Même s’il reste très marginal, voire anecdotique, par comparaison avec l’Algérie* et le Maroc, le phénomène des conversions prend ici aussi quelque consistance. Rencontre avec ces Tunisiens touchés par le message du Christ.

Publié le 4 juillet 2005 Lecture : 8 minutes.

« Dans la cathédrale de Tunis, il y a beaucoup de va-et-vient. […] Il est indéniable que les visites des Tunisiens à la cathédrale sont en augmentation : il s’agit surtout de jeunes curieux d’en savoir plus sur l’Église et de comprendre le sens de notre présence dans une terre qui, a priori, est musulmane. » Cette phrase est extraite du témoignage d’un certain LM, « missionnaire travaillant à Tunis », publié par l’agence de presse Fides, le 20 février dernier. Pour en savoir plus sur ce que cet ecclésiastique a qualifié, assez prudemment du reste, de « nouvel intérêt pour l’Église de la part des Tunisiens », nous nous sommes rendu chez Paul Geers, Père blanc d’origine belge vivant dans le pays depuis quarante-sept ans, qui nous a reçu dans son bureau, près de l’église de La Goulette, station balnéaire au nord de Tunis.
« Il y a trente ans, si un Tunisien musulman m’avait dit qu’il voulait devenir chrétien, j’en aurais été très choqué. Les conversions étaient rares, et les musulmans exprimaient rarement des doutes sur leur religion. Aujourd’hui, en Tunisie comme ailleurs, on assiste à un regain d’intérêt pour le christianisme », nous a déclaré le père Geers, économiste de son état, qui a travaillé pendant vingt ans au ministère tunisien des Finances. Avant d’ajouter : « Pour devenir chrétien, il ne suffit pas d’en faire la profession de foi. Il faut aussi se faire baptiser. Or la plupart des musulmans qui se convertissent aujourd’hui pensent qu’il suffit de croire en Jésus pour devenir chrétien. Certains se contentent même de lire la Bible et l’Évangile, qui prennent ainsi, dans leur vie, la place qu’occupait le Coran. »

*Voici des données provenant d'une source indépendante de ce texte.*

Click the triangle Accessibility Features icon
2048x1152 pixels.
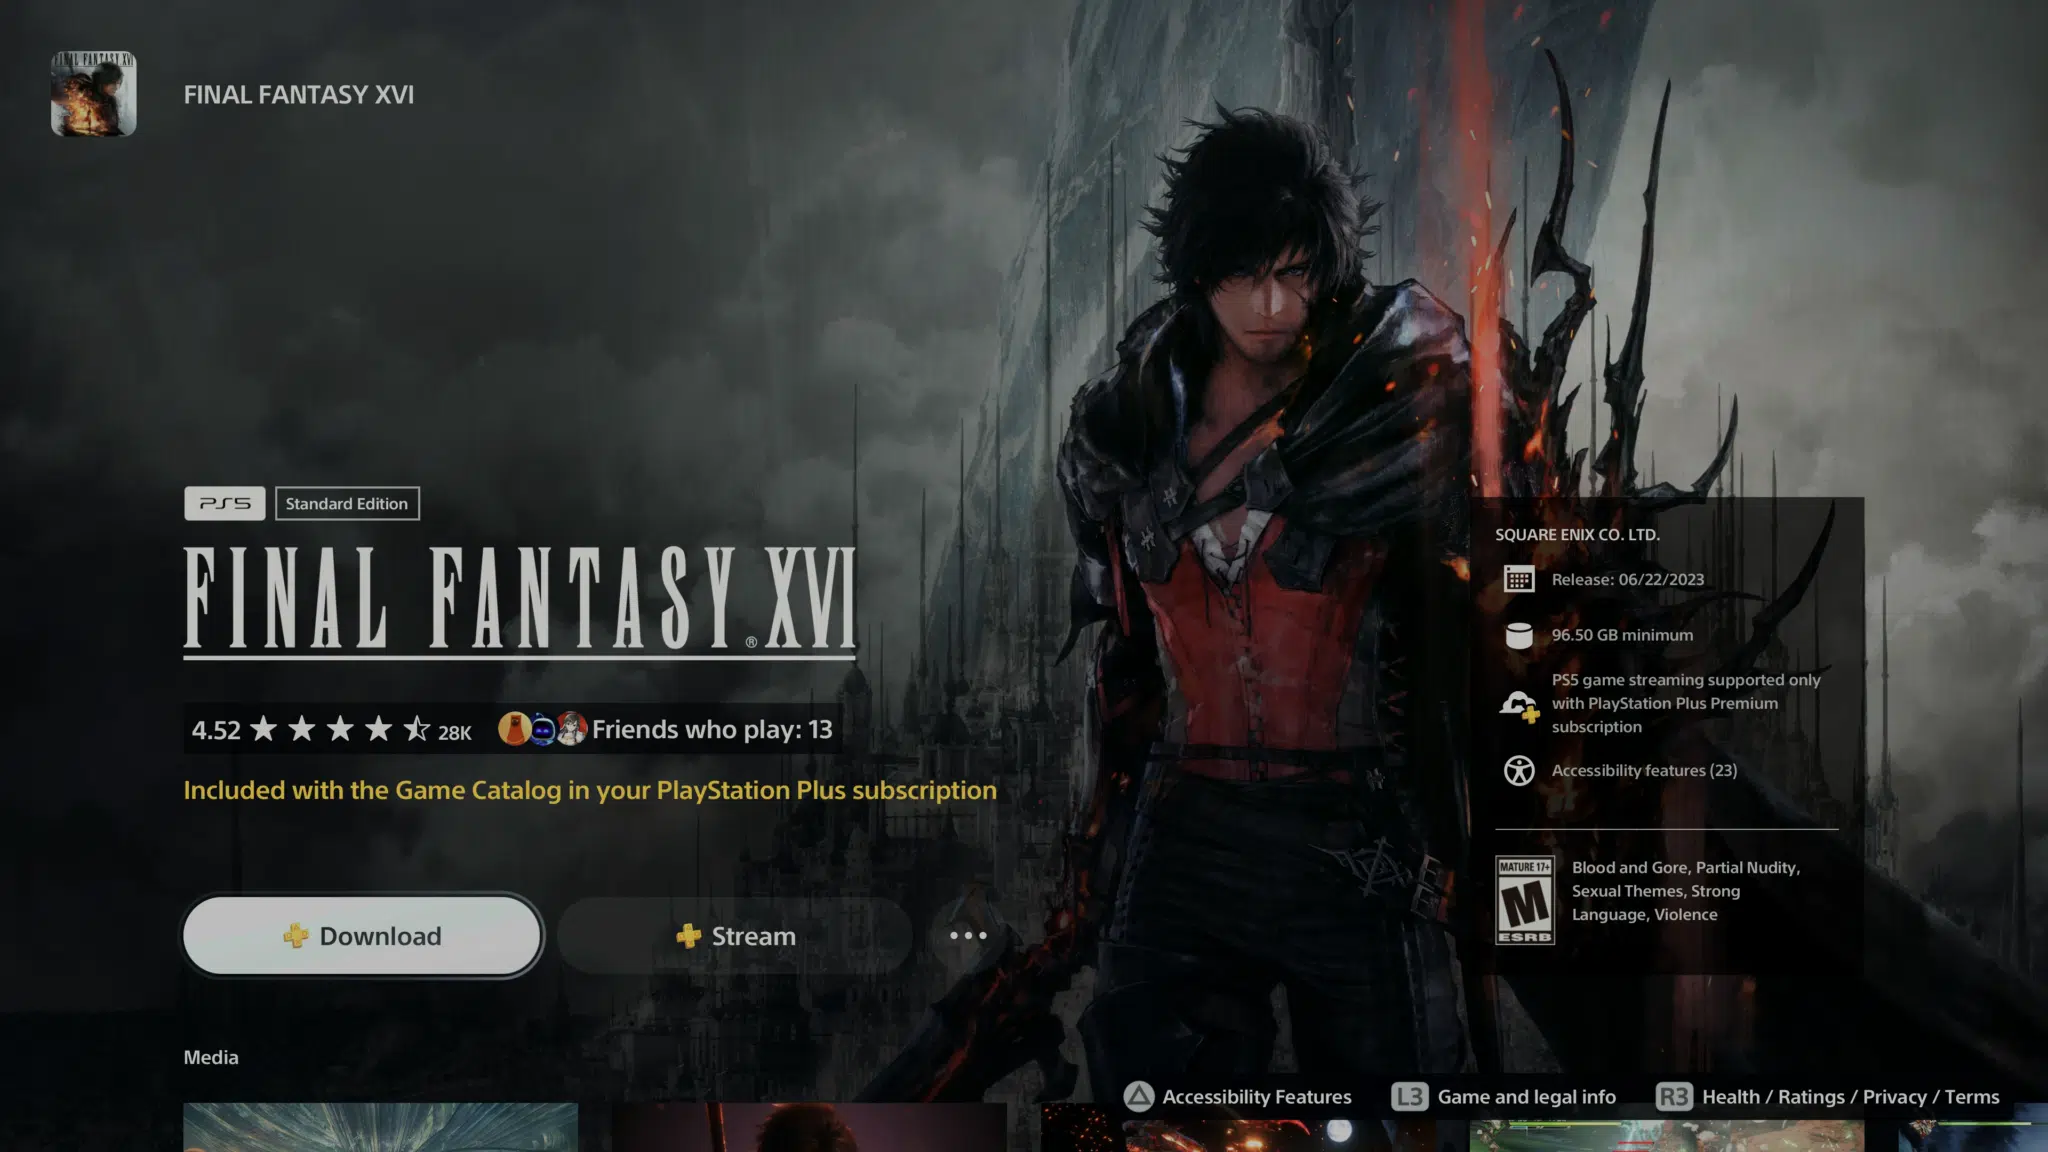point(1138,1094)
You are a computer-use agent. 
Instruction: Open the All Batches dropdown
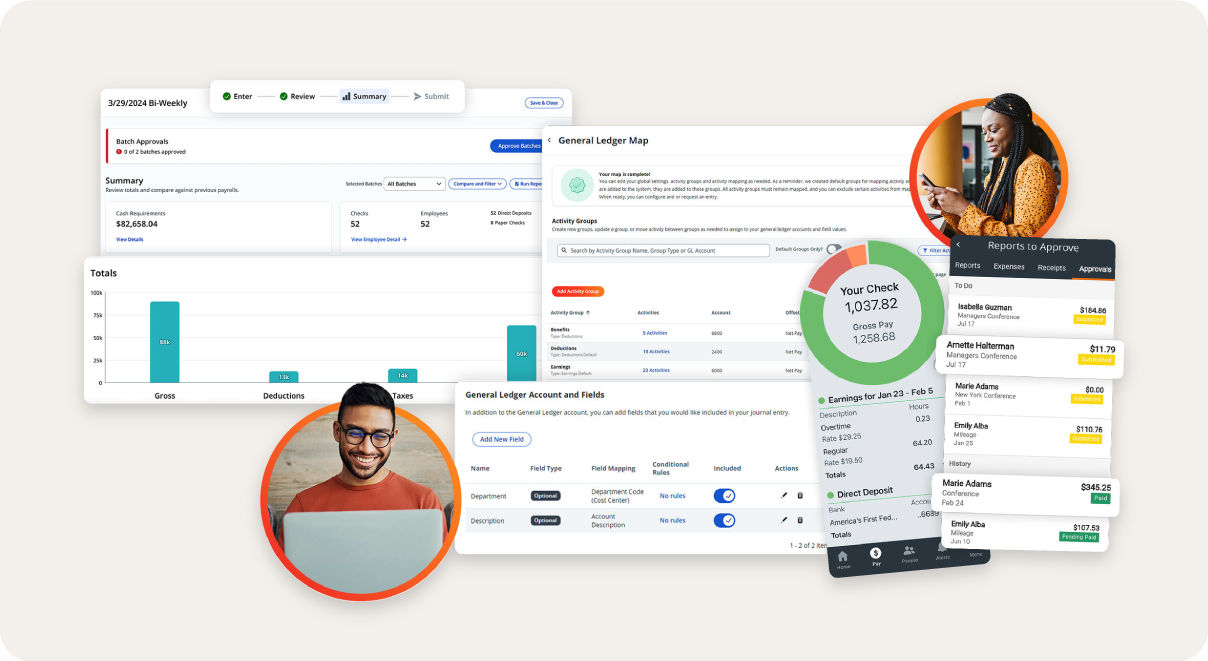pyautogui.click(x=413, y=183)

Quel est le profil de ces convertis ? Réponse du religieux : « Il y a de tout : des hommes et des femmes, des jeunes et des vieux, des riches et des pauvres, des Tunisois et des gens du bled, des hauts fonctionnaires et même des bonnes ne connaissant pas un mot de français. » Bien qu’ils appartiennent à toutes les couches de la société et qu’ils aient eu des parcours différents, ces gens ont nombre de points communs : ils sont venus au Christ de manière spontanée. Rares, en tout cas, sont ceux qui ont été convertis par des missionnaires. La plupart ont découvert le christianisme à travers des lectures, des émissions religieuses à la radio, notamment la chaîne en arabe de Radio Monte-Carlo (RMC), ou à la télévision (comme les chaînes Miracle, Sat 7 et, surtout, Al-Hayat, chaîne arabophone diffusant à partir de Chypre), voire sur des sites Internet.

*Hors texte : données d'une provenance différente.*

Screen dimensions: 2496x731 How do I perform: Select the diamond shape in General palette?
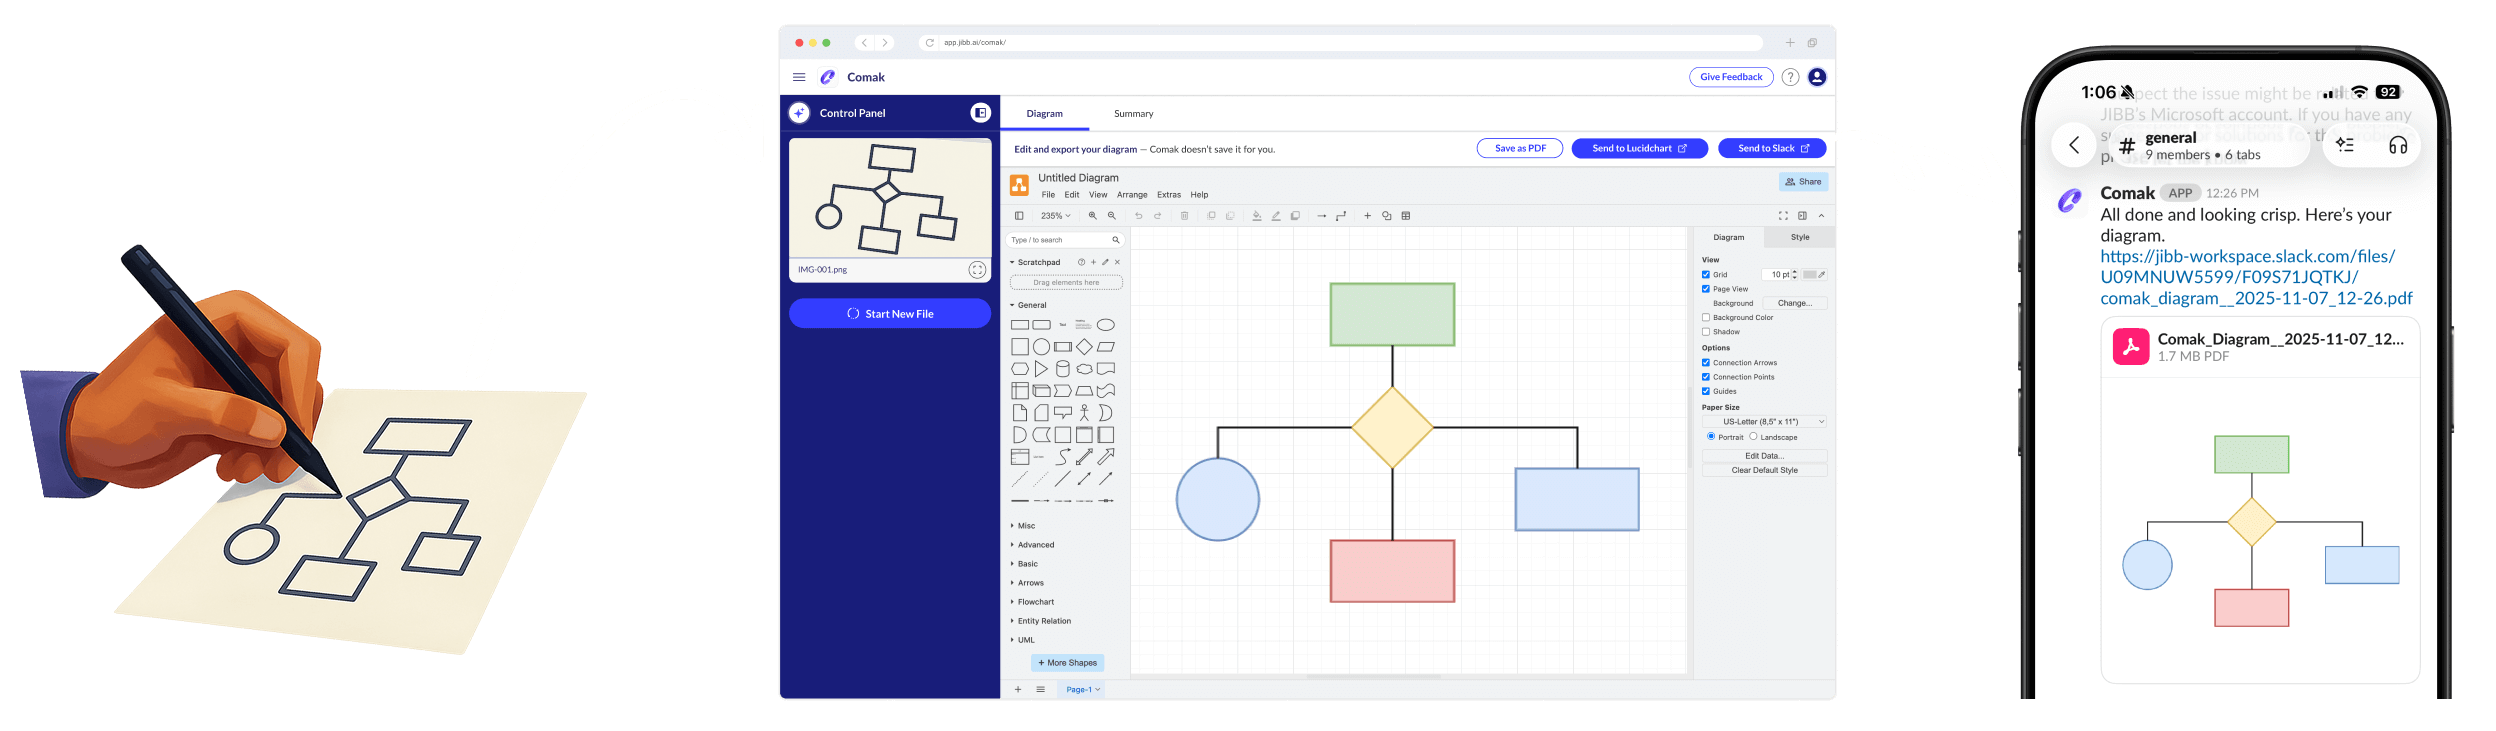tap(1084, 347)
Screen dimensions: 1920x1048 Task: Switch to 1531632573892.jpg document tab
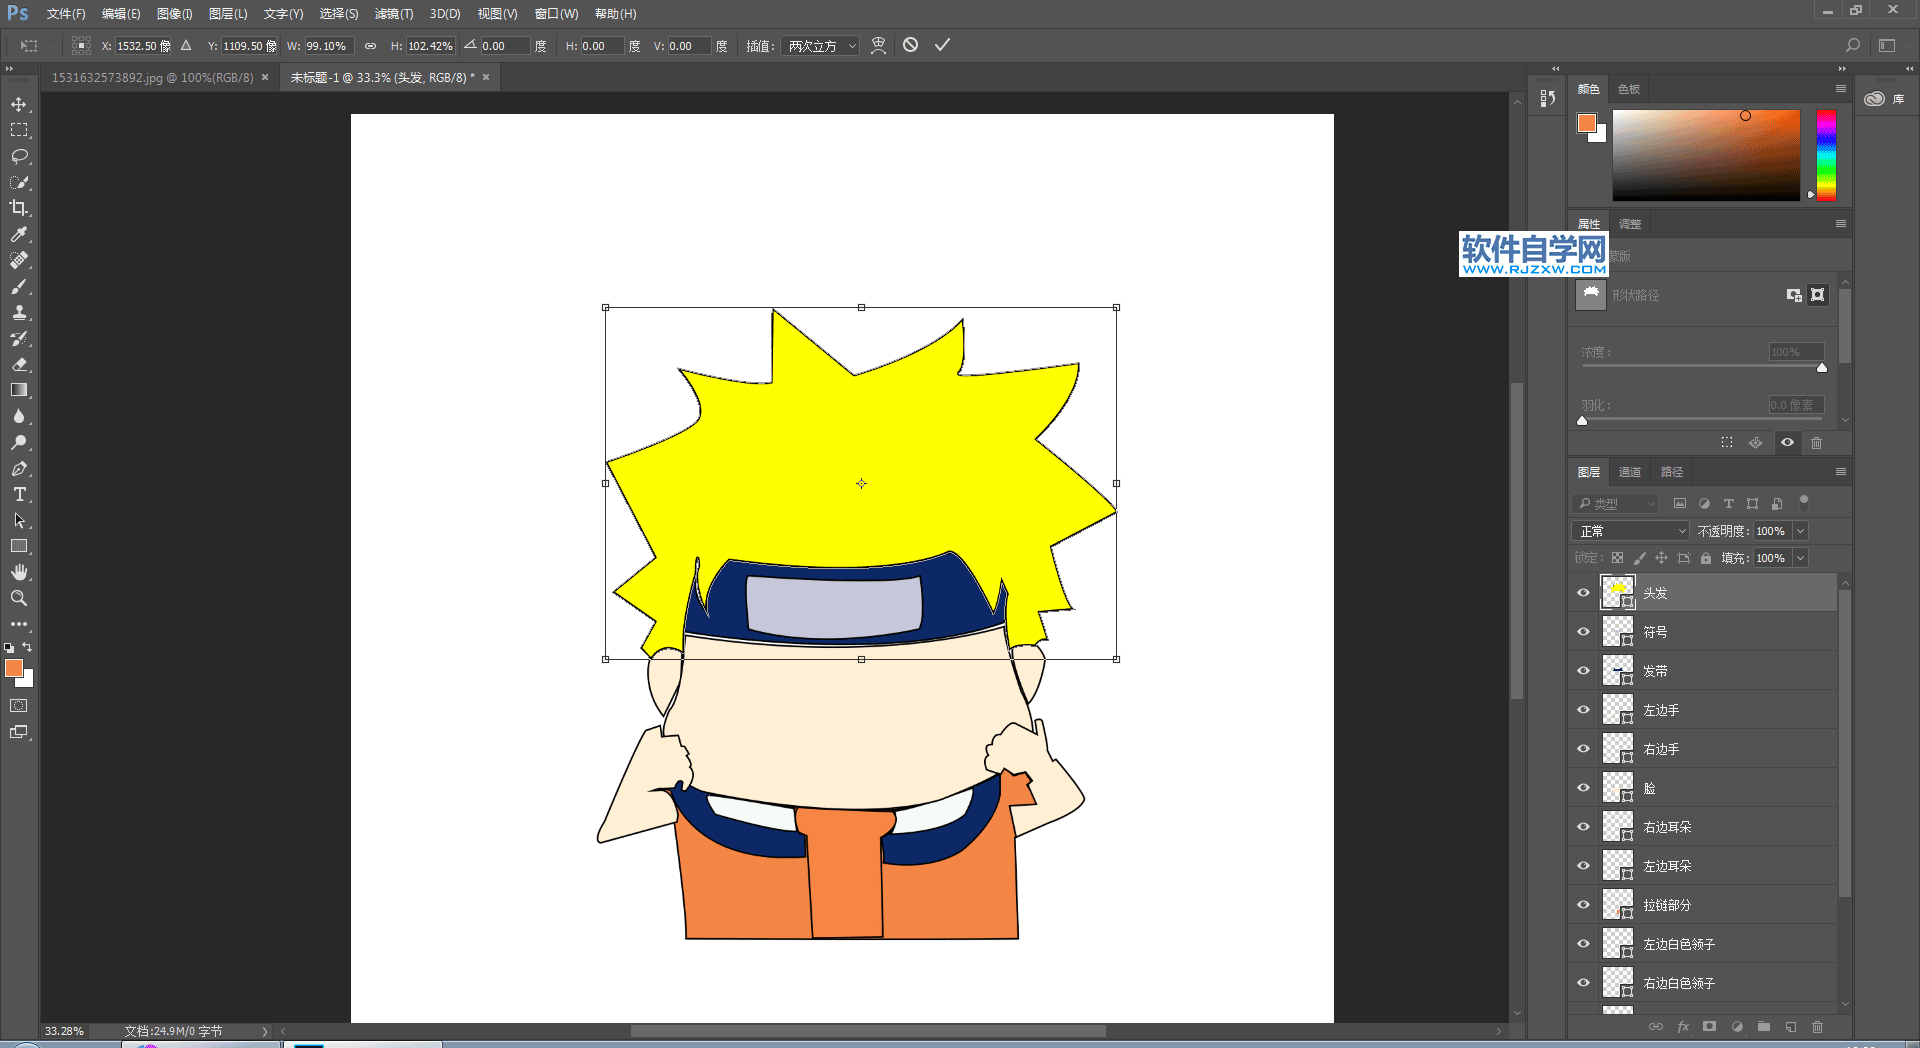click(x=152, y=77)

Tous ont été rejetés, dans un premier temps, par leurs familles, collègues et voisins. Certains ont perdu leur travail, d’autres leurs conjoints. Quelques-uns ont même été jetés à la rue par leur propriétaire. Mais leurs vies ont pu finalement reprendre un cours plus ou moins normal… en marge de la société. Ce statut de minoritaires ne leur pose pas problème : ils le revendiquent même comme une preuve supplémentaire de la solidité de leur foi. Ils ressemblent en cela aux premiers chrétiens d’Afrique du Nord comme saint Augustin ou les écrivains carthaginois Cyprien et Tertullien, dont ils aiment d’ailleurs se réclamer.
S’ils ne se cachent pas vraiment, ces convertis évitent de s’afficher dans la cathédrale de Tunis. Jaloux de leur indépendance, ils se méfient des organisations et préfèrent se réunir dans les petites églises (comme celle de la rue Charles-de-Gaulle) ou dans les « églises maisons ». Ne se reconnaissant dans aucune des communautés chrétiennes traditionnelles (catholique, orthodoxe, protestante et anglicane), ils se proclament plutôt évangélistes.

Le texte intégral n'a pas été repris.